# Problem statement:
Could you reproduce every one of the items below word for word, without changing a single character?
Data in this exercise start
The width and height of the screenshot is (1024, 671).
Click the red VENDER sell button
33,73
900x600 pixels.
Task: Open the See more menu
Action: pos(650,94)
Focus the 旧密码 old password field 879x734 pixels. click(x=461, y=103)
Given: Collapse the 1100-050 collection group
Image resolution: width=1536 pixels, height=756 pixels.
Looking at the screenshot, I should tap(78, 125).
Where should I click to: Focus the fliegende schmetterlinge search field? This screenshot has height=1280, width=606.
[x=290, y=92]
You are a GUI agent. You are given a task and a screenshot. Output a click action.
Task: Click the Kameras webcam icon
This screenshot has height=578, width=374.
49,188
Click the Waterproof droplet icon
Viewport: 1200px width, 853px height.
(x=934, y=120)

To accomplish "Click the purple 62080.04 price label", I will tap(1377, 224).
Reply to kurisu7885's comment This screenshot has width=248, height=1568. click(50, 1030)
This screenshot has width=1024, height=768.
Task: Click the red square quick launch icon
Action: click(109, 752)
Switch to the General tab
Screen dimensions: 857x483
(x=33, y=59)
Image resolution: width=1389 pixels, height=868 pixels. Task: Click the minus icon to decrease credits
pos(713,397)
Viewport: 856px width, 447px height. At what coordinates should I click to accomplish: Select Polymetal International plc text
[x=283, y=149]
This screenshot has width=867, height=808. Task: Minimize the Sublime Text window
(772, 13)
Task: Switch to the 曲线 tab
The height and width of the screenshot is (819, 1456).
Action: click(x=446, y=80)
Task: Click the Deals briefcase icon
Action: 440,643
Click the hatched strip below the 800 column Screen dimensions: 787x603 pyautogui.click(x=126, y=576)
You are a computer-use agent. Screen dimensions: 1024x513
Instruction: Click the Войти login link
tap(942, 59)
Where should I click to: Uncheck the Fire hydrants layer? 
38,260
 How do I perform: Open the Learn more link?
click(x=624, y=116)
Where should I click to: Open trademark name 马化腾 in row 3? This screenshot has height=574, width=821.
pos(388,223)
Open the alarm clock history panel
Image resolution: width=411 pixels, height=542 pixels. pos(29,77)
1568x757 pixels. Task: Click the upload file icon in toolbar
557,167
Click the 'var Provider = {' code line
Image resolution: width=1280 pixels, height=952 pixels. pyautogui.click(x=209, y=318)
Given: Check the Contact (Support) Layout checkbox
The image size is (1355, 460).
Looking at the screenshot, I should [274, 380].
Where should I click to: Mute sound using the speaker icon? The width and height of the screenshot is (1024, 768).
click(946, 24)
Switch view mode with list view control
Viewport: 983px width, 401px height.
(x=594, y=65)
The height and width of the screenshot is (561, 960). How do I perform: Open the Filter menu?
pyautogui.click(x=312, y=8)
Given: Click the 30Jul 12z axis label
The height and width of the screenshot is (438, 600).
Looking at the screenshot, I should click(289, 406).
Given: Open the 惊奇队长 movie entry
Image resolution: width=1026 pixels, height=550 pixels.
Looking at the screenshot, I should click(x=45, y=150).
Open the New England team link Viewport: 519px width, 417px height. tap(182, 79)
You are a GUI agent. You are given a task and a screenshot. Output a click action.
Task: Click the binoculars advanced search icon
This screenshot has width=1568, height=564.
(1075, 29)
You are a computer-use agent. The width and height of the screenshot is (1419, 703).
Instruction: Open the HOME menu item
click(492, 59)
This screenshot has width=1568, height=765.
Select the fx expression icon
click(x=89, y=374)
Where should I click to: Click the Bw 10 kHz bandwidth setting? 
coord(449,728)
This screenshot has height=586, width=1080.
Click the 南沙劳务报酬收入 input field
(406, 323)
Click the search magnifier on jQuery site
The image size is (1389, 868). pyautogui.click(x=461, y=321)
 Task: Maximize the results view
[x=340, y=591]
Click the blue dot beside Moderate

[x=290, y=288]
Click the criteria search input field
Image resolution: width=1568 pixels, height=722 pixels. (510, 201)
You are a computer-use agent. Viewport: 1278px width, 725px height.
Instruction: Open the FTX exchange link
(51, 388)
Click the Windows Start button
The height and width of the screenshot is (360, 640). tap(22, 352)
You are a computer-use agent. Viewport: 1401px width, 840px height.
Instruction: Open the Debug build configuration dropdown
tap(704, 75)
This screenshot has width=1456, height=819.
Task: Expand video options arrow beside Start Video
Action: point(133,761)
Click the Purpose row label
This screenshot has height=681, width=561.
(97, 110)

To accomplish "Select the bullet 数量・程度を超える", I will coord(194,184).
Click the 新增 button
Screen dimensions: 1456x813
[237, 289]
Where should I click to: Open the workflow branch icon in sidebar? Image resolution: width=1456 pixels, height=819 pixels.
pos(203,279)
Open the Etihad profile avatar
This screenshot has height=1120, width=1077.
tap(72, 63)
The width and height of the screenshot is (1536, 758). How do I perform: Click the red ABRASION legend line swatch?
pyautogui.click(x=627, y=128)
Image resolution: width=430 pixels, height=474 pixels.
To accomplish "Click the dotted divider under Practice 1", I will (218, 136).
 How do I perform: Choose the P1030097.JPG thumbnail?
Data in this exercise end
# Task solution:
The width and height of the screenshot is (1024, 671).
Click the red VENDER sell button
33,73
900x600 pixels.
Task: Open the See more menu
Action: pos(650,94)
Focus the 旧密码 old password field 879x734 pixels. click(x=461, y=103)
Given: Collapse the 1100-050 collection group
Image resolution: width=1536 pixels, height=756 pixels.
Looking at the screenshot, I should tap(78, 125).
Where should I click to: Focus the fliegende schmetterlinge search field? This screenshot has height=1280, width=606.
[x=290, y=92]
You are a GUI agent. You are given a task and a screenshot. Output a click action.
Task: Click the Kameras webcam icon
This screenshot has height=578, width=374.
49,188
Click the Waterproof droplet icon
Viewport: 1200px width, 853px height.
(x=934, y=120)

To accomplish "Click the purple 62080.04 price label", I will tap(1377, 224).
Reply to kurisu7885's comment This screenshot has width=248, height=1568. click(50, 1030)
This screenshot has width=1024, height=768.
Task: Click the red square quick launch icon
Action: click(109, 752)
Switch to the General tab
Screen dimensions: 857x483
(x=33, y=59)
Image resolution: width=1389 pixels, height=868 pixels. Task: Click the minus icon to decrease credits
pos(713,397)
Viewport: 856px width, 447px height. At what coordinates should I click to accomplish: Select Polymetal International plc text
[x=283, y=149]
This screenshot has width=867, height=808. Task: Minimize the Sublime Text window
(772, 13)
Task: Switch to the 曲线 tab
The height and width of the screenshot is (819, 1456).
Action: click(x=446, y=80)
Task: Click the Deals briefcase icon
Action: 440,643
Click the hatched strip below the 800 column Screen dimensions: 787x603 pyautogui.click(x=126, y=576)
You are a computer-use agent. Screen dimensions: 1024x513
Instruction: Click the Войти login link
tap(942, 59)
Where should I click to: Uncheck the Fire hydrants layer? 
38,260
 How do I perform: Open the Learn more link?
click(x=624, y=116)
Where should I click to: Open trademark name 马化腾 in row 3? This screenshot has height=574, width=821.
pos(388,223)
Open the alarm clock history panel
Image resolution: width=411 pixels, height=542 pixels. pos(29,77)
1568x757 pixels. Task: Click the upload file icon in toolbar
557,167
Click the 'var Provider = {' code line
Image resolution: width=1280 pixels, height=952 pixels. pyautogui.click(x=209, y=318)
Given: Check the Contact (Support) Layout checkbox
The image size is (1355, 460).
Looking at the screenshot, I should [274, 380].
Where should I click to: Mute sound using the speaker icon? The width and height of the screenshot is (1024, 768).
click(946, 24)
Switch view mode with list view control
Viewport: 983px width, 401px height.
(x=594, y=65)
The height and width of the screenshot is (561, 960). How do I perform: Open the Filter menu?
pyautogui.click(x=312, y=8)
Given: Click the 30Jul 12z axis label
The height and width of the screenshot is (438, 600).
Looking at the screenshot, I should click(289, 406).
Given: Open the 惊奇队长 movie entry
Image resolution: width=1026 pixels, height=550 pixels.
Looking at the screenshot, I should click(x=45, y=150).
Open the New England team link Viewport: 519px width, 417px height. tap(182, 79)
You are a GUI agent. You are given a task and a screenshot. Output a click action.
Task: Click the binoculars advanced search icon
This screenshot has width=1568, height=564.
(1075, 29)
You are a computer-use agent. The width and height of the screenshot is (1419, 703).
Instruction: Open the HOME menu item
click(492, 59)
This screenshot has width=1568, height=765.
Select the fx expression icon
click(x=89, y=374)
Where should I click to: Click the Bw 10 kHz bandwidth setting? 
coord(449,728)
This screenshot has height=586, width=1080.
Click the 南沙劳务报酬收入 input field
(406, 323)
Click the search magnifier on jQuery site
The image size is (1389, 868). pyautogui.click(x=461, y=321)
 Task: Maximize the results view
[x=340, y=591]
Click the blue dot beside Moderate

[x=290, y=288]
Click the criteria search input field
Image resolution: width=1568 pixels, height=722 pixels. (510, 201)
You are a computer-use agent. Viewport: 1278px width, 725px height.
Instruction: Open the FTX exchange link
(51, 388)
Click the Windows Start button
The height and width of the screenshot is (360, 640). tap(22, 352)
You are a computer-use agent. Viewport: 1401px width, 840px height.
Instruction: Open the Debug build configuration dropdown
tap(704, 75)
This screenshot has width=1456, height=819.
Task: Expand video options arrow beside Start Video
Action: point(133,761)
Click the Purpose row label
This screenshot has height=681, width=561.
(97, 110)

To accomplish "Select the bullet 数量・程度を超える", I will coord(194,184).
Click the 新增 button
Screen dimensions: 1456x813
[237, 289]
Where should I click to: Open the workflow branch icon in sidebar? Image resolution: width=1456 pixels, height=819 pixels.
pos(203,279)
Open the Etihad profile avatar
This screenshot has height=1120, width=1077.
tap(72, 63)
The width and height of the screenshot is (1536, 758). How do I perform: Click the red ABRASION legend line swatch?
pyautogui.click(x=627, y=128)
Image resolution: width=430 pixels, height=474 pixels.
To accomplish "Click the dotted divider under Practice 1", I will (218, 136).
 How do I perform: Choose the P1030097.JPG thumbnail?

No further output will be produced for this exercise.